Because of the destructive nature of earthquakes, it makes sense that preparations should be done to keep earthquake casualties and damage to a minimum. Of course, this requires knowing when and where it will occur. The problem is, in spite of continuous research and technological advancements, the best that geologists can do in terms of earthquake prediction is still just make general guesses based on tectonic plate movement, fault zone locations and earthquake history. And by general guess, we mean that on any specific fault scientists just know that another earthquake will occur sometime in the future but unfortunately they do not know when.
It’s obvious that the world needs more accurate earthquake forecasts than mere reliance on earthquake history patterns or changes in animal behavior. And Bertrand Rouet-Leduc of Los Alamos National Laboratory in New Mexico along with some of his colleagues are aiming to address that.

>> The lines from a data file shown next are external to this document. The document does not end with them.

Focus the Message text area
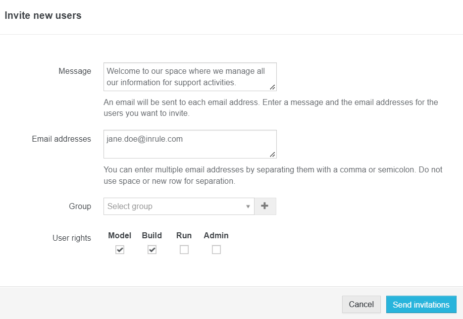This screenshot has height=319, width=463. tap(188, 76)
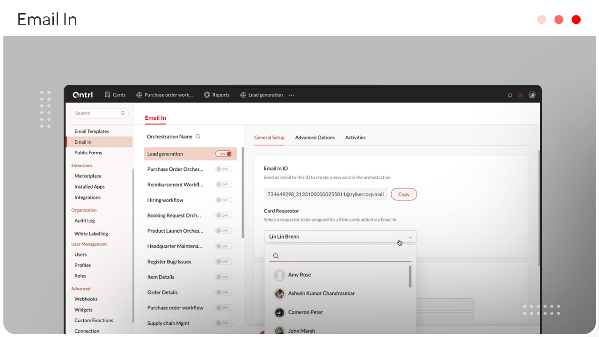Viewport: 599px width, 337px height.
Task: Enable the Hiring workflow toggle
Action: tap(223, 200)
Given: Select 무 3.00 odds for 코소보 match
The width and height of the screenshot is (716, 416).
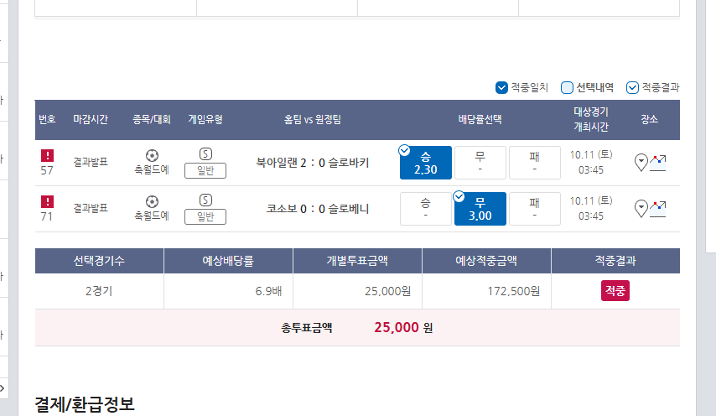Looking at the screenshot, I should point(480,209).
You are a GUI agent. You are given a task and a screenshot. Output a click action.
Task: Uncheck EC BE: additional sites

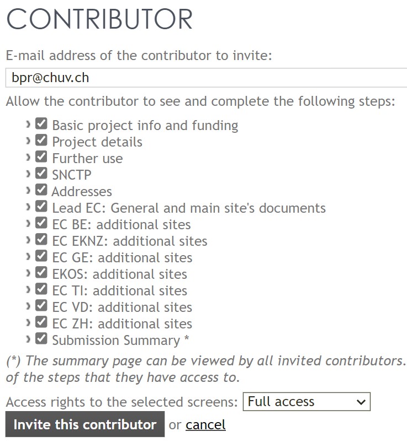(41, 223)
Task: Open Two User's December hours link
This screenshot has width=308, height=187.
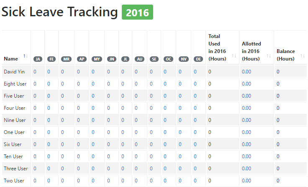Action: coord(195,181)
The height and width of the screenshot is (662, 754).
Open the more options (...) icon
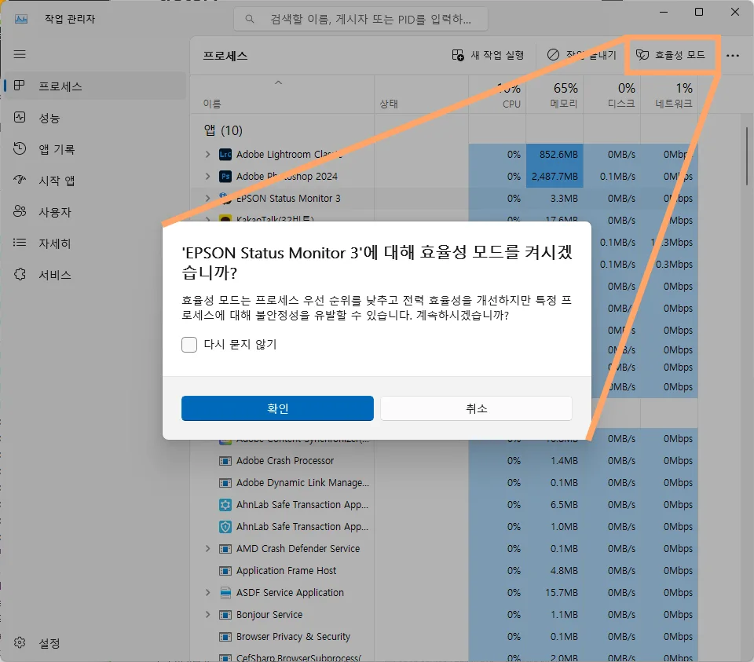[733, 55]
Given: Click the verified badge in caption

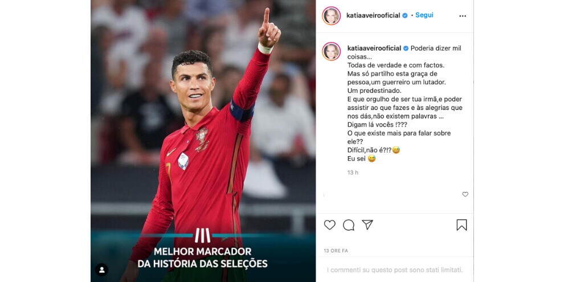Looking at the screenshot, I should tap(406, 48).
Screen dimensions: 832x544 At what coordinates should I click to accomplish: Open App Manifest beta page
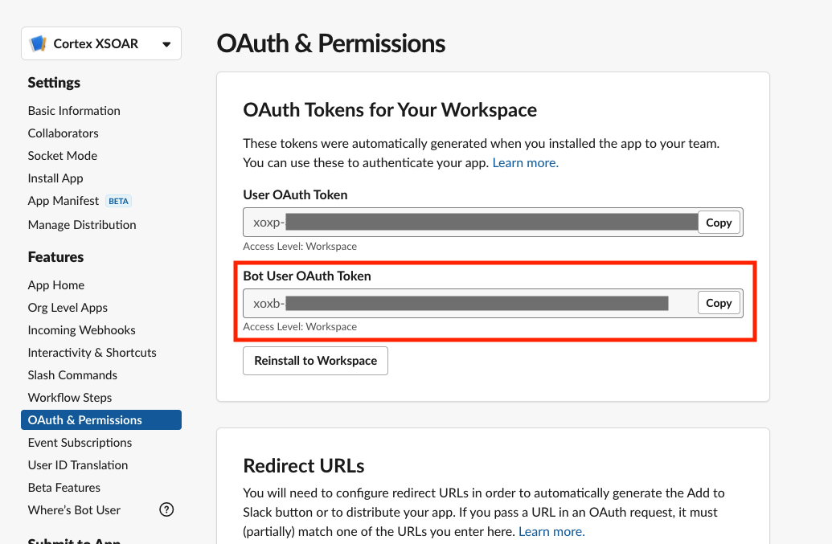tap(64, 201)
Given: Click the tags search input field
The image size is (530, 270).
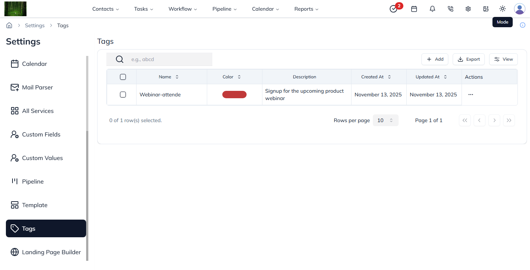Looking at the screenshot, I should [169, 59].
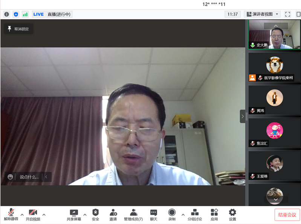Screen dimensions: 301x224
Task: Open the Apps (应用) panel
Action: [x=214, y=215]
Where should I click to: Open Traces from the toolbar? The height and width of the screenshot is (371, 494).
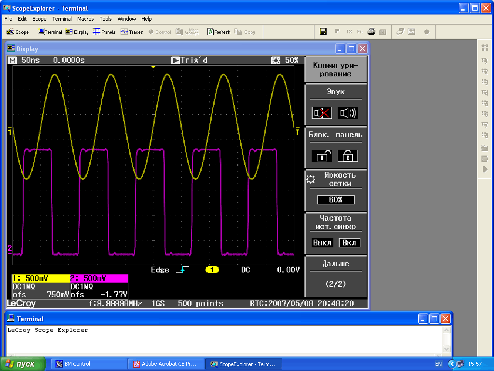[x=132, y=32]
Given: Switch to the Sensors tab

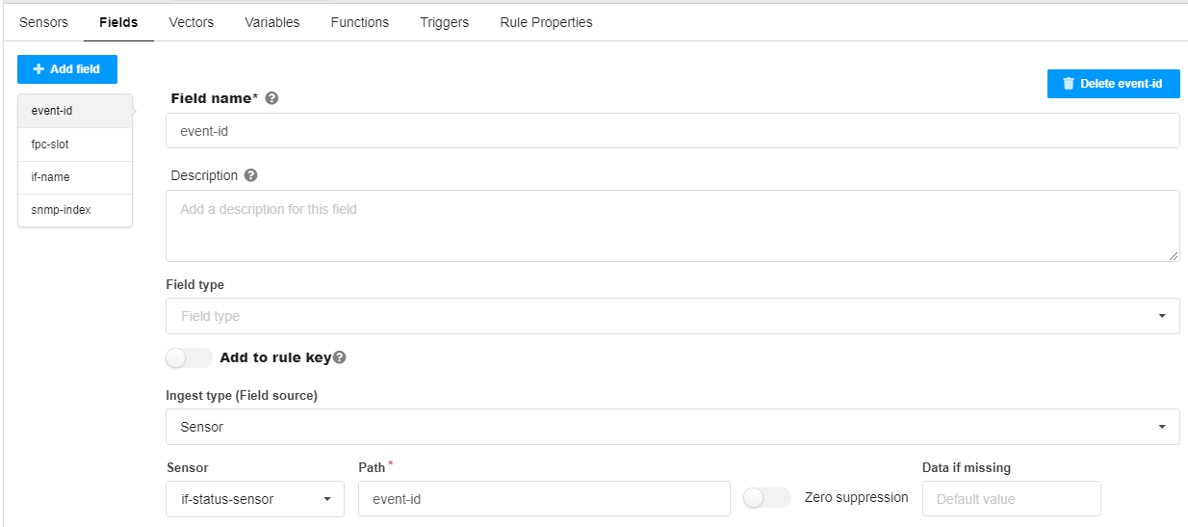Looking at the screenshot, I should (x=43, y=22).
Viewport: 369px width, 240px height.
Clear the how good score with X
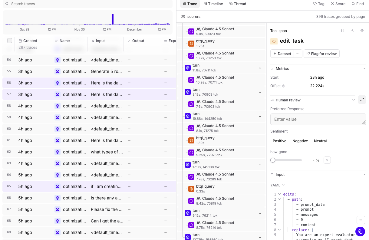coord(327,160)
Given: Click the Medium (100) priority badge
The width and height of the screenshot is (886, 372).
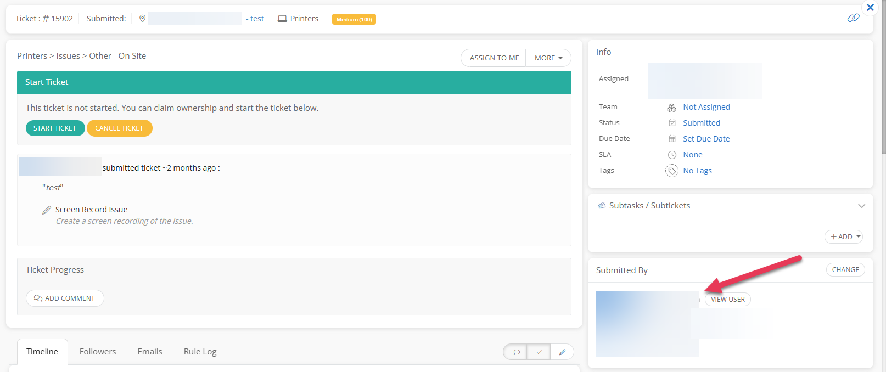Looking at the screenshot, I should [x=354, y=19].
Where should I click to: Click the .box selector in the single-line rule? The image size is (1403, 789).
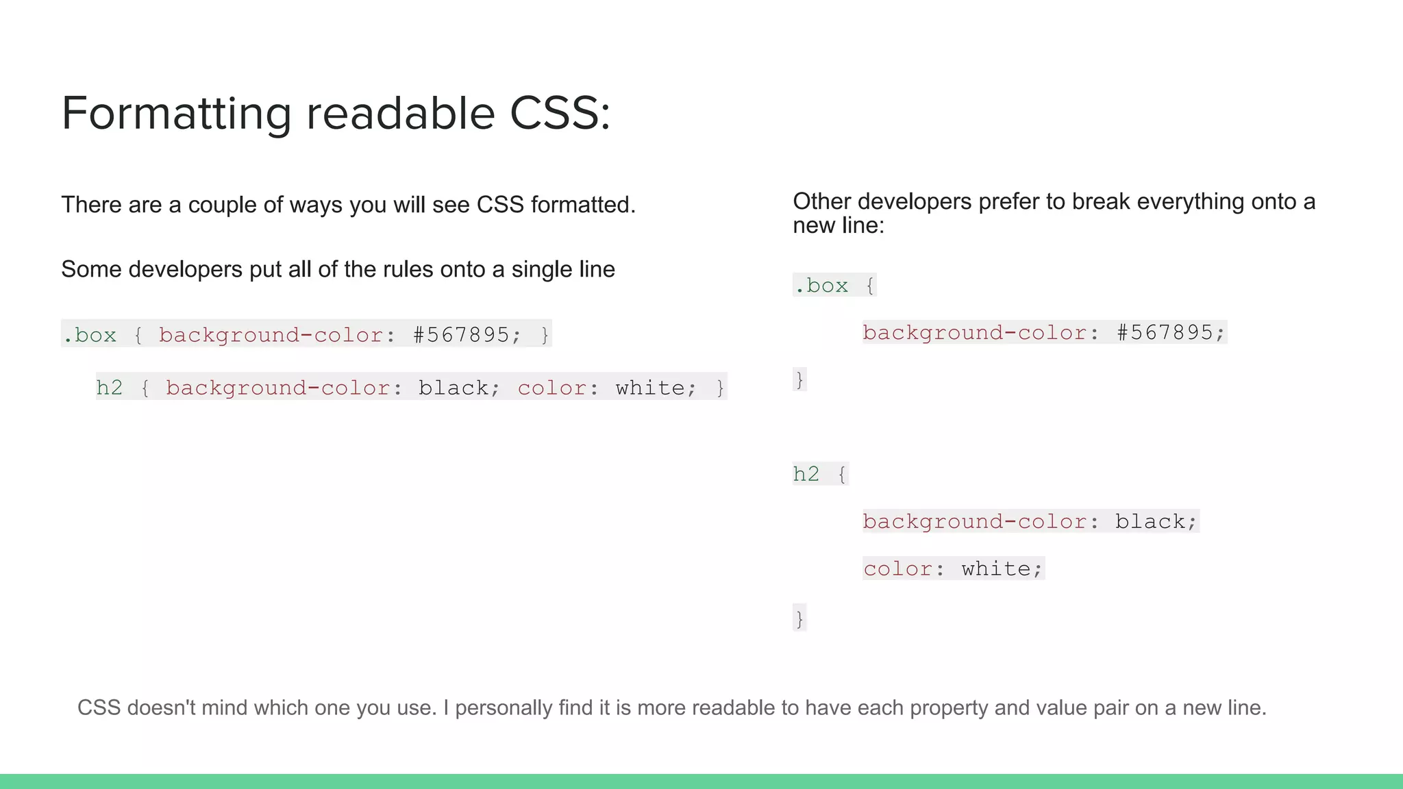click(x=90, y=335)
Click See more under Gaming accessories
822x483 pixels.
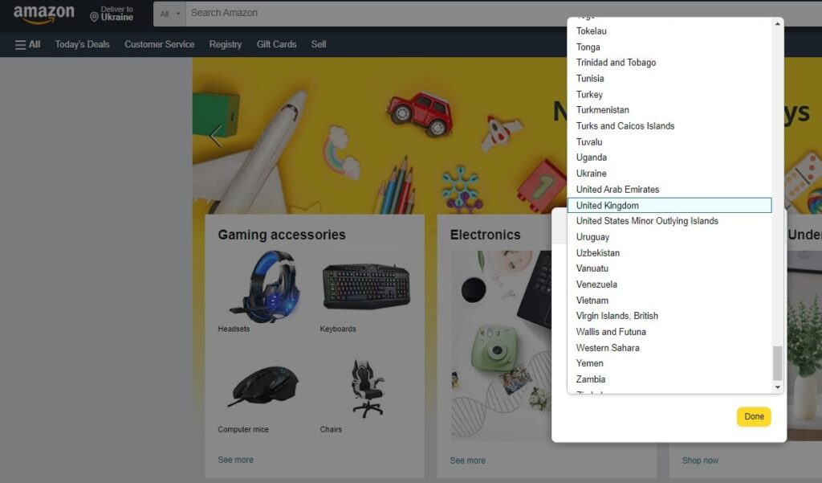tap(234, 460)
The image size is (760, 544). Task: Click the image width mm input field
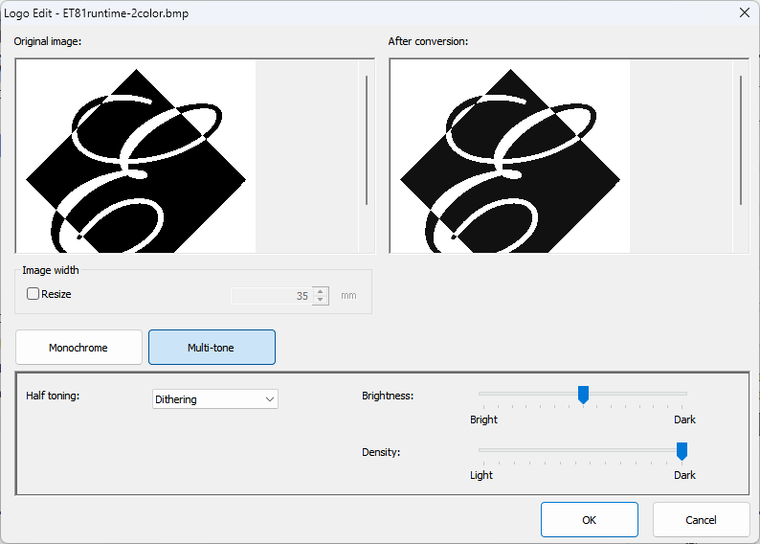point(271,296)
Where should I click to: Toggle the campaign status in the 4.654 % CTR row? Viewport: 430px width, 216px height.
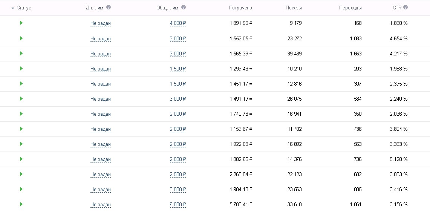(x=21, y=38)
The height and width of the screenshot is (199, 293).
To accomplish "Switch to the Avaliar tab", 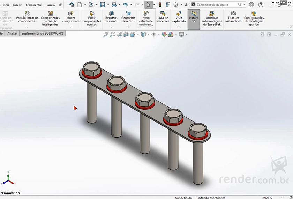I will pos(12,34).
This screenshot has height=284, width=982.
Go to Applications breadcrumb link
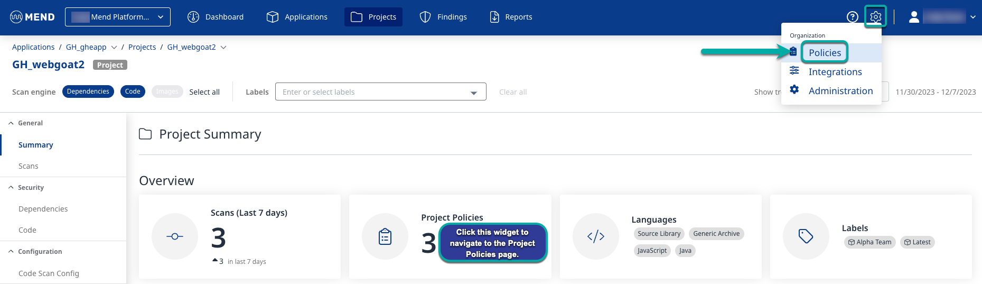coord(33,47)
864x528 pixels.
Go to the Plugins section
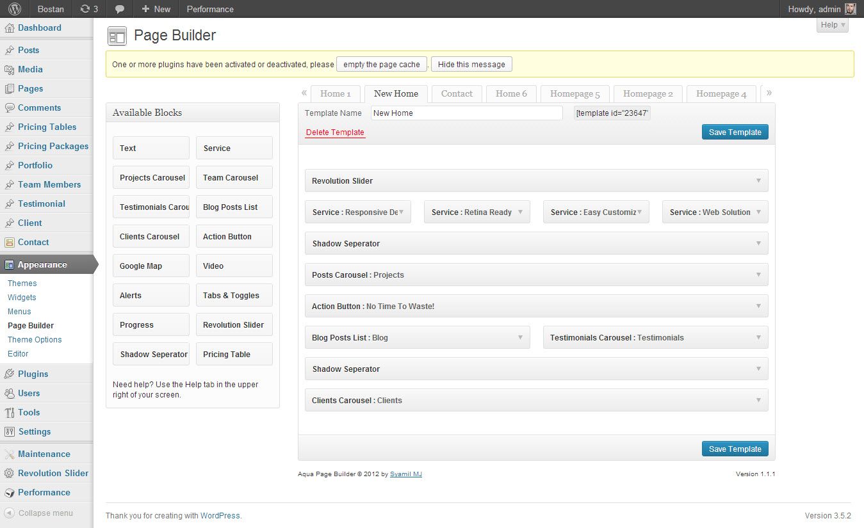(33, 374)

What the research team did was to make use of an artificial quake system that mimics some real-life earthquake behaviors. The group focused on the sounds produced as an earthquake approaches (equivalent to the sound emitted by a fault as it moves and slips). They recorded those sounds, fed the data into a machine-learning algorithm to see if it could recognize some kind of pattern, and asked it to make a prediction on whether an earthquake was likely to occur or not. Amazingly, the machine was able to make accurate predictions.
As MIT Technology Review reported, the group was quoted as saying: “We show that by listening to the acoustic signal emitted by a laboratory fault, machine learning can predict the time remaining before it fails with great accuracy.” Their theory is that there might be earthquake precursors that are too small to be noticed, which is why geologists may have dismissed those, while the machine regarded them as warning signs.
As promising as the result of their experiment was, the group is quick to point out that it does not automatically mean that the same technique can be used to predict real earthquakes. Still, it is enough to go on direction-wise and they are now planning to use the same kind of analysis on actual quakes that are most similar to the laboratory quakes. Specifically, they are looking to analyze the Parkfield segment of California’s San Andreas Fault which constantly experiences earthquakes and is probably emitting chatter or noise similar to the ones emitted in the lab experiment.
While the next stage of their experiment may go either way, we hope Rouet-Leduc’s team gets positive results so that one day their method may lead worldwide to accurate and timely earthquake predictions.